## Entries provided:
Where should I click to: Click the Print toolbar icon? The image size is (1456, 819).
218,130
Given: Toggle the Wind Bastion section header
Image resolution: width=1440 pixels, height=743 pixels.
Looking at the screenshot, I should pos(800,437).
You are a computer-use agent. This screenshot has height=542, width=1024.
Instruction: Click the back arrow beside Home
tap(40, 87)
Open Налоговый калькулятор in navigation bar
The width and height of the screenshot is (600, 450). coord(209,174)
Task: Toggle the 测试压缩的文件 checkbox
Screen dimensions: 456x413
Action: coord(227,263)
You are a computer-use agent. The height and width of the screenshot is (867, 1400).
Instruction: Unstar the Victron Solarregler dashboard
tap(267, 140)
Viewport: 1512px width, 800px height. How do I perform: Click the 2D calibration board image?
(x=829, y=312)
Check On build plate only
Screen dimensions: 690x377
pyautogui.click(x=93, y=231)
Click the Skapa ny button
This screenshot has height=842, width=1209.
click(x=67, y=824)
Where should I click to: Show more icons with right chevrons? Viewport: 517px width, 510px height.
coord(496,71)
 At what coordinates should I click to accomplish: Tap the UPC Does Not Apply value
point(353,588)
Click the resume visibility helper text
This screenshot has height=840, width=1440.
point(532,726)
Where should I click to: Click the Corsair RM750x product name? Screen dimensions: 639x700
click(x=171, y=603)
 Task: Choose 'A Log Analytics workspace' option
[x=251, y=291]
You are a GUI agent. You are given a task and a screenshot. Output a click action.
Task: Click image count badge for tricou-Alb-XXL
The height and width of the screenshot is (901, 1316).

## Exercise requirements:
Please return the part of the material that opens with the line containing "Task: Toggle the 测试压缩的文件 checkbox" and closes with the line containing "click(x=67, y=824)", reproducing those lines exactly and including both.

## Result:
Task: Toggle the 测试压缩的文件 checkbox
Screen dimensions: 456x413
Action: coord(227,263)
You are a computer-use agent. The height and width of the screenshot is (867, 1400).
Instruction: Unstar the Victron Solarregler dashboard
tap(267, 140)
Viewport: 1512px width, 800px height. How do I perform: Click the 2D calibration board image?
(x=829, y=312)
Check On build plate only
Screen dimensions: 690x377
pyautogui.click(x=93, y=231)
Click the Skapa ny button
This screenshot has height=842, width=1209.
click(x=67, y=824)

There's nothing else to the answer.